Oireachtas Joint and Select Committees

Thursday, 12 September 2013

Joint Oireachtas Committee on Health and Children

Work Programme, Disability Services and Related Issues: Discussion with HIQA

11:50 am

Photo of Billy KelleherBilly Kelleher (Cork North Central, Fianna Fail) | Oireachtas source

I welcome Dr. Cooper and note that the corporate plan presented today is ambitious to say the least. I wish HIQA well in rolling it out in the coming months and years.

I wish to raise a couple of issues with Dr. Cooper, particularly in respect of residential services for people with disabilities, for which HIQA's inspection function is now coming on stream. Dr. Cooper states that in the State approximately 9,800 people with disabilities live in residential care in voluntary, private or State institutions and mentions an important word when she notes that often such places are their homes. In the context of inspections, obviously the priority will be to ensure such residential care is safe and in an environment that is conducive to providing for a good quality of life for such people with disabilities. Critically, however, there must be an understanding that often these are extremely vulnerable people and that such locations are also their homes. In the context of discussions with stakeholders, how much discussion did HIQA have with organisations representing people with disabilities or with people with disabilities as to what they needed or considered to be their priorities in the delivery of safe care?

While this does not pertain specifically to HIQA, my concern is that sometimes, when arbitrary decisions are made in the context of regulations, it can be very blunt and damaging to people who may experience a huge upheaval within a short space of time. In the context of such inspections, have there been preliminary discussions with the various providers as to what is expected, as opposed to this blunt instrument being applied when HIQA starts the inspection process? This primarily is for the residents themselves, not for the providers. I hope Dr. Cooper can elaborate on this point to an extent because it is critical. While this is not a criticism but merely an observation, in the case of residential care for older people, there were closures that had huge traumatic effects on the individuals themselves, as well as their families, and I do not wish to see this happening on a frequent basis in this context. However, I accept that it is most important to have safe facilities for people with disabilities. Nevertheless, flexibility and understanding are also critically important, as well as the realisation that if there is a need for closures or if orders are served on various organisations, the people at the heart of it should be those who are informed first and should be the first priority with regard to reallocation or an assessment of their needs and requirements, rather than making the decision and then being obliged to address their concerns.

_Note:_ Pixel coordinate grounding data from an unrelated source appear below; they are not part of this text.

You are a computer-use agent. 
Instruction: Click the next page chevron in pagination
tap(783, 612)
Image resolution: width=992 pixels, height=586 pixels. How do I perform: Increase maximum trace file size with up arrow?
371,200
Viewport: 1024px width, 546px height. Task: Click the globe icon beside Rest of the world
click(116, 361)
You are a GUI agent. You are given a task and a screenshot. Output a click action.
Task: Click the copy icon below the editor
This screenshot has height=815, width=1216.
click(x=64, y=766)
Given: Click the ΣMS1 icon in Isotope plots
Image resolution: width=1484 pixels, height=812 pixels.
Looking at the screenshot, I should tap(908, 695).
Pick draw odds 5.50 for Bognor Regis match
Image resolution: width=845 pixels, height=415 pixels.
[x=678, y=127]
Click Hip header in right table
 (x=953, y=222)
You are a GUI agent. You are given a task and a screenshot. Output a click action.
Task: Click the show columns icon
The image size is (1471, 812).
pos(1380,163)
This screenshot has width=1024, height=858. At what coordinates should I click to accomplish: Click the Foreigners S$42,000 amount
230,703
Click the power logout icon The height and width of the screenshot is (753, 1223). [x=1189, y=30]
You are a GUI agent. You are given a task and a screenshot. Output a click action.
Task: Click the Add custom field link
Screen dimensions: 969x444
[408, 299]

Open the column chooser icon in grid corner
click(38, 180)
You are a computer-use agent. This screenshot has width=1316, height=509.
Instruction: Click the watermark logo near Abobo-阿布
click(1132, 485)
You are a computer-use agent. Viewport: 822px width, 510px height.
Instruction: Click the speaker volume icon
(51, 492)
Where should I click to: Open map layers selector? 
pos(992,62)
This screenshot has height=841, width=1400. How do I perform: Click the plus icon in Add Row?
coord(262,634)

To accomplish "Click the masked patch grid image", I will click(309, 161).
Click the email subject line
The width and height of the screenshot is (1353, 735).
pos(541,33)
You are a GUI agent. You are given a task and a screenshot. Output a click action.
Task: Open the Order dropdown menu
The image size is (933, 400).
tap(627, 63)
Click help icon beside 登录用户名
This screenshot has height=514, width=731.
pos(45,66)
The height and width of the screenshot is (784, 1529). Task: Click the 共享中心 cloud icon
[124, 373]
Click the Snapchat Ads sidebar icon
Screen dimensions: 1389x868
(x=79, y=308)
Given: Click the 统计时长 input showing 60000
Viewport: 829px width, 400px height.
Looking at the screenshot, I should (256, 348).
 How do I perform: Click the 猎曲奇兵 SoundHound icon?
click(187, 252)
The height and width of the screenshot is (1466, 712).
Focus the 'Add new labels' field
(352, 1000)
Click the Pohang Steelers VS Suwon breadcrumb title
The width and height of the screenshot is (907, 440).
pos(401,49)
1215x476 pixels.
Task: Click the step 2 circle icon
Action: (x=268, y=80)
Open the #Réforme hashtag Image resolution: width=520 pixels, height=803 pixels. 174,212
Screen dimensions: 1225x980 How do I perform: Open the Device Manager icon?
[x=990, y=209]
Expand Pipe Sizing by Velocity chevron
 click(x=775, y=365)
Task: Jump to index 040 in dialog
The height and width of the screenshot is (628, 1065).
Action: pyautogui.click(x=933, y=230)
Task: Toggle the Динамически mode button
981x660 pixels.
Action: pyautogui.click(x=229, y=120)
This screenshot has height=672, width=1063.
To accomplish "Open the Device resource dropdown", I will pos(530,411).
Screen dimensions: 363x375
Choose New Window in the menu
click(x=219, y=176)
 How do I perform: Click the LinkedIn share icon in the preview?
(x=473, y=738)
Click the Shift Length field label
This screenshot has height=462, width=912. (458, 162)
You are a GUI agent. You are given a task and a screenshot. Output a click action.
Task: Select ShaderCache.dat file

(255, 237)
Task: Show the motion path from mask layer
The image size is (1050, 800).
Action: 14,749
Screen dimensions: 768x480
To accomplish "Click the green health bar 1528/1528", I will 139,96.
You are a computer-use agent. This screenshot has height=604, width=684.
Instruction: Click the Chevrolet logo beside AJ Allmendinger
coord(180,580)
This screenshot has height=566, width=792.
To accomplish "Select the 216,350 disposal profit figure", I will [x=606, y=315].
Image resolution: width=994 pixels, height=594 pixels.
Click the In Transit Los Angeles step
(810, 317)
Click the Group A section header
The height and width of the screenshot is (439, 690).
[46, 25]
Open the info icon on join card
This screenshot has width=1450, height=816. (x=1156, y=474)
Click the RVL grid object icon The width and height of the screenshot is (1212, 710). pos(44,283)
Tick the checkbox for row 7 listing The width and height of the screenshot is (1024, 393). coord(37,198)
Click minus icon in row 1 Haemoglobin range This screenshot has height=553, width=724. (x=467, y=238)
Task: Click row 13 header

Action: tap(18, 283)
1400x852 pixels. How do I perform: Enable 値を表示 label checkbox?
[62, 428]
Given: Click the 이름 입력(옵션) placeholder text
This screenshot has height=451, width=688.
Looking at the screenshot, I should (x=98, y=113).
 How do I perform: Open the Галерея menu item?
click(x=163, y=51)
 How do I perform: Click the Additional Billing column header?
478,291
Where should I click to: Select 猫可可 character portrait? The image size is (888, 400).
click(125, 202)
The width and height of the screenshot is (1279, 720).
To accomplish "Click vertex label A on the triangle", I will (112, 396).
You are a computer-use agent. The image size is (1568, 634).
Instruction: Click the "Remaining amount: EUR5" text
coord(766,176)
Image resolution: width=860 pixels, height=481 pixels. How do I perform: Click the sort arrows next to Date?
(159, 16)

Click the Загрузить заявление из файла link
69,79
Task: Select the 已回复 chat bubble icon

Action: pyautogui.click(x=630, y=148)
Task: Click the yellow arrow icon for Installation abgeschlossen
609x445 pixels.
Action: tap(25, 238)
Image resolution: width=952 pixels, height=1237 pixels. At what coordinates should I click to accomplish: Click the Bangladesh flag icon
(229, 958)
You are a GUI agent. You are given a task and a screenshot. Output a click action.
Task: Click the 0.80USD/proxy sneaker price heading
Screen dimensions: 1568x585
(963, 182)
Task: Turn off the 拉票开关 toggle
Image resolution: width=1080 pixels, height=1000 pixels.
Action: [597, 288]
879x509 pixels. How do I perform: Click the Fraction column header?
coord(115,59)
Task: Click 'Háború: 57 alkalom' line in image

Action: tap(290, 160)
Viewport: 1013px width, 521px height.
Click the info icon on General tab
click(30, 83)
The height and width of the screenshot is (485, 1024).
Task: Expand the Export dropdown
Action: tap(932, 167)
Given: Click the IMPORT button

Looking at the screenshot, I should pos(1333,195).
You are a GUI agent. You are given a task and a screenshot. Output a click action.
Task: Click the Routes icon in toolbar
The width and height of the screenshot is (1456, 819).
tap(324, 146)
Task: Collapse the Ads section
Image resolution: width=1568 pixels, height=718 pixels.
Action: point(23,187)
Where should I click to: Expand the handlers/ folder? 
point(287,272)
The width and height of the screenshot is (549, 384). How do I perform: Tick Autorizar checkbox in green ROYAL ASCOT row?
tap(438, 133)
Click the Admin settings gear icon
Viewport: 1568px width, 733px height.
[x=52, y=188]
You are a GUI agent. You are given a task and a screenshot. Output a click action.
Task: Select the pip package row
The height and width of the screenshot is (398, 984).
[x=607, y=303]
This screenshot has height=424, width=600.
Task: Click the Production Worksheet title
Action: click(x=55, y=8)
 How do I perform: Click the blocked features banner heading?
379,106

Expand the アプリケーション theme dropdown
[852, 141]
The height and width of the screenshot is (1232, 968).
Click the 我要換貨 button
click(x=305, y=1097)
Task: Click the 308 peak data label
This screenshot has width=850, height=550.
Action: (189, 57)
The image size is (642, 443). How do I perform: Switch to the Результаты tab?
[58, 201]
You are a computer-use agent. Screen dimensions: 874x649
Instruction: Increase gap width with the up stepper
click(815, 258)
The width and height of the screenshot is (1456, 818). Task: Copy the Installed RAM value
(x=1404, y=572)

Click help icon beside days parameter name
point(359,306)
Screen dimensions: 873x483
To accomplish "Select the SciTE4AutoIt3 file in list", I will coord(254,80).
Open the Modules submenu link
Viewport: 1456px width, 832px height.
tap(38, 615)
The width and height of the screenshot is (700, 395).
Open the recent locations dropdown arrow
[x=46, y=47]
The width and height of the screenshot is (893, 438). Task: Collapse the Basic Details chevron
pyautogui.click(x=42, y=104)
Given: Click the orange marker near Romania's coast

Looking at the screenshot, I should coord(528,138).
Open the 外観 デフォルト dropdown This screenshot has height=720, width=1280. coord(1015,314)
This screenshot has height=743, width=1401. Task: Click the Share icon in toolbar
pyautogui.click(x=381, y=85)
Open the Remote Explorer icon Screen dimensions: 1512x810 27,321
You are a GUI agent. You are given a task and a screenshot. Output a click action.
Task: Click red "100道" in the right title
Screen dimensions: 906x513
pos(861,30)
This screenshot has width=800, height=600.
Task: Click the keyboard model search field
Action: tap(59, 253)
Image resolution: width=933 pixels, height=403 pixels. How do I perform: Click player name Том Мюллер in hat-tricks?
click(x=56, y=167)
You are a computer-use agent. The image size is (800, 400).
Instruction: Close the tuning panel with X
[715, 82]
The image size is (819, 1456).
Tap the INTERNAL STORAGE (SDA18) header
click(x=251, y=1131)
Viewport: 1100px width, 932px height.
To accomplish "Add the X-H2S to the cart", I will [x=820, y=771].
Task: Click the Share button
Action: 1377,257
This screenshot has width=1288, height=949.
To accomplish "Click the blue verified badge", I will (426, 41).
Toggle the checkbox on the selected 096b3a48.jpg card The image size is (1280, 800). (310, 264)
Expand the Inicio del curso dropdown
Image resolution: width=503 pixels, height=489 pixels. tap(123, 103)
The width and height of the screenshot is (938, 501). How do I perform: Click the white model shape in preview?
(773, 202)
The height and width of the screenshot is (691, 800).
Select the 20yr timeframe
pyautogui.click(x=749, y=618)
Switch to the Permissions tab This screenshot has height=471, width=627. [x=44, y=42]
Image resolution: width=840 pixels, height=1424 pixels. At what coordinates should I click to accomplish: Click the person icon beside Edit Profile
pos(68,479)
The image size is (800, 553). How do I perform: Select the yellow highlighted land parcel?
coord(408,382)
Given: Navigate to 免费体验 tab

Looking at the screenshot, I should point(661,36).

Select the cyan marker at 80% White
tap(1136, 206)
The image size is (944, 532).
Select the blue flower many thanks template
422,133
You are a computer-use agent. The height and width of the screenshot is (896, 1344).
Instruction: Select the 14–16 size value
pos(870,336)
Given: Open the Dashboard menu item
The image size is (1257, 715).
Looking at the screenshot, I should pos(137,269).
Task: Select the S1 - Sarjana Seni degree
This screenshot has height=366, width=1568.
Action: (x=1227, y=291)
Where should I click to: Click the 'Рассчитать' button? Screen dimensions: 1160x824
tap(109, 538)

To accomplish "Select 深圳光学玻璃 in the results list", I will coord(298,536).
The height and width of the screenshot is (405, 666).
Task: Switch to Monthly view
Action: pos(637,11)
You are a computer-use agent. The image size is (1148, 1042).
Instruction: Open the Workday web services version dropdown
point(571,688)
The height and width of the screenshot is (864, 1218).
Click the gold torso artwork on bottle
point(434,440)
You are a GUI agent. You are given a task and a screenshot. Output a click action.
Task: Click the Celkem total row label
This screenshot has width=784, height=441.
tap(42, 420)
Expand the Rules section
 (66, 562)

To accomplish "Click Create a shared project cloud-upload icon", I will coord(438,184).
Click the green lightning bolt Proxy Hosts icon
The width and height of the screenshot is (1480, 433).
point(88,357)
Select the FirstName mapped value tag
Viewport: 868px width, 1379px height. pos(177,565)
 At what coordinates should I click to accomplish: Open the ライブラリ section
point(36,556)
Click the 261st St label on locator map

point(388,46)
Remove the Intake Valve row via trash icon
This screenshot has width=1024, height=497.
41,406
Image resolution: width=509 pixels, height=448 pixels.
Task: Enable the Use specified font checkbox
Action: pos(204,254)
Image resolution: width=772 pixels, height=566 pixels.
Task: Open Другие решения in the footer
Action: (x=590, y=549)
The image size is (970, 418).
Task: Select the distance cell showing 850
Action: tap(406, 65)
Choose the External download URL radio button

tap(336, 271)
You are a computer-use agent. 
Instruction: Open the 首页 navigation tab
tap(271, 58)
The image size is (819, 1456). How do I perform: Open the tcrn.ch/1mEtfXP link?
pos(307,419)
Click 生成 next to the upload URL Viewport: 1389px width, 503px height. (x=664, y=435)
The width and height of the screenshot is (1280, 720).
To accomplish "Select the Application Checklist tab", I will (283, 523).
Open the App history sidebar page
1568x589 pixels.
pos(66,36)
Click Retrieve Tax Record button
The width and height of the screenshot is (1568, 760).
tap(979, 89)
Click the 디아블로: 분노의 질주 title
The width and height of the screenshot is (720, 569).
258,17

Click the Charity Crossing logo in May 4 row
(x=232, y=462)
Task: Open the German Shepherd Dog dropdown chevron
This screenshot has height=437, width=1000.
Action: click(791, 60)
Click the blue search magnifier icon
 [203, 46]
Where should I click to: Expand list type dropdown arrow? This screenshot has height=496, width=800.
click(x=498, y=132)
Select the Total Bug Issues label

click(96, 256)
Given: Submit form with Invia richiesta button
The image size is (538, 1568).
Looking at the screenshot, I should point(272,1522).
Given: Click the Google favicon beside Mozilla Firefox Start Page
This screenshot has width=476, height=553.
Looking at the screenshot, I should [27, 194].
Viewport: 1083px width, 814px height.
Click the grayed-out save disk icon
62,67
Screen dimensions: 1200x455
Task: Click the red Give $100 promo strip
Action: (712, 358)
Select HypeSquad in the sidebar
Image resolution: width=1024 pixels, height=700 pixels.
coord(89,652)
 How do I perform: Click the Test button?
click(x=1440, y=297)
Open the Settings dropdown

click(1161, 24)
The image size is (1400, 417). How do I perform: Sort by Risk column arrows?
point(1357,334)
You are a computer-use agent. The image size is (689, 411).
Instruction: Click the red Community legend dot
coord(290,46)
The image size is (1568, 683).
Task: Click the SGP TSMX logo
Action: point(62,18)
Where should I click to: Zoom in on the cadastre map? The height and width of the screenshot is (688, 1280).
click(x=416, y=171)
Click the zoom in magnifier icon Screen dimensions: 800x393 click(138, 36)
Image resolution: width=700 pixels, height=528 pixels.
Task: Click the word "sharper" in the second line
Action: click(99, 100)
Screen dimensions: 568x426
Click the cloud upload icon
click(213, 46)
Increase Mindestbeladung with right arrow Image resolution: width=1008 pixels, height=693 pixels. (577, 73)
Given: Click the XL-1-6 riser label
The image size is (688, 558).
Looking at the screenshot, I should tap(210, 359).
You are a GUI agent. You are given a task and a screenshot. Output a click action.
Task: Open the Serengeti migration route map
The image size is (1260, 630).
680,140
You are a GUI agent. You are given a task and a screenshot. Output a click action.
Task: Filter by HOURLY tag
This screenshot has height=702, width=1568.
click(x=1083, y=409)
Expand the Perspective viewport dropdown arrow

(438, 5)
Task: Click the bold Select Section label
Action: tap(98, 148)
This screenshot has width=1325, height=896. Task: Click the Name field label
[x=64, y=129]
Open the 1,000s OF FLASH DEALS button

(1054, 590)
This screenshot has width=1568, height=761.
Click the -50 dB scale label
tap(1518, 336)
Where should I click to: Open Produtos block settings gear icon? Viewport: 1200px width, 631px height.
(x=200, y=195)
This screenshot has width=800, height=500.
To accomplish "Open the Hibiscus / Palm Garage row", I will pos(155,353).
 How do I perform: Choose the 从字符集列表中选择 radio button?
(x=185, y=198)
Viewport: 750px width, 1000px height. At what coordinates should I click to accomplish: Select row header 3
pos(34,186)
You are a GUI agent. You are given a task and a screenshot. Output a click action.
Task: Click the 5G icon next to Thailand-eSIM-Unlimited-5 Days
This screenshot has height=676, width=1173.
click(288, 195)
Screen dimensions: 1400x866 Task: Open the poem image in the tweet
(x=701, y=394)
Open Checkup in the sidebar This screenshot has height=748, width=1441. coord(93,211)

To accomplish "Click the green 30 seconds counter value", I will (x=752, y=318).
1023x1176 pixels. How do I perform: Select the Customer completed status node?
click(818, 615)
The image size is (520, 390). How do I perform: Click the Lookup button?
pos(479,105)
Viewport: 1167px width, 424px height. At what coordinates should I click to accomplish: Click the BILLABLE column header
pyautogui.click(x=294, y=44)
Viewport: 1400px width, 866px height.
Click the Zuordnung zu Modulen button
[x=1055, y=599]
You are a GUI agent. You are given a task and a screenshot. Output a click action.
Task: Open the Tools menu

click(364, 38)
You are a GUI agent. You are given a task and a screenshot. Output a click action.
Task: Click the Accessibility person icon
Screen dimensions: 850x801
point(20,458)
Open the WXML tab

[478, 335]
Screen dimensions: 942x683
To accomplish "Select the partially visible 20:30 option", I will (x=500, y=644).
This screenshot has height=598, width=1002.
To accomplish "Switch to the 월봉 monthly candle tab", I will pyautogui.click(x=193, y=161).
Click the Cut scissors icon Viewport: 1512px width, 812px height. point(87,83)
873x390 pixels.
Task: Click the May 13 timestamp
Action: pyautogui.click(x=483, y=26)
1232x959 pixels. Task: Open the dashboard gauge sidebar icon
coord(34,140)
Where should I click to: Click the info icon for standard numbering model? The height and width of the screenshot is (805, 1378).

Dr. Cooper has mentioned that obviously HIQA's vision is to provide safety for patients using health services in general. I note, for example, that the special delivery unit often arrives in hospitals and advises hospital management on how it may be more efficient in streamlining the movement of patients through hospitals. Is HIQA consulted in advance in this regard? Alternatively, if decisions are made on how a hospital should improve its services from emergency departments right through the hospital on to the other side, is HIQA involved in such discussions and are its views sought?

Dr. Cooper mentioned memoranda of understanding with stakeholders. In this context, is there a view that HIQA has a critically important role to play in advance of plans being finalised, as opposed to plans being implemented only to find thereafter that they are in breach of HIQA standards? To what extent does HIQA have discussions with hospital management, the special delivery unit and others?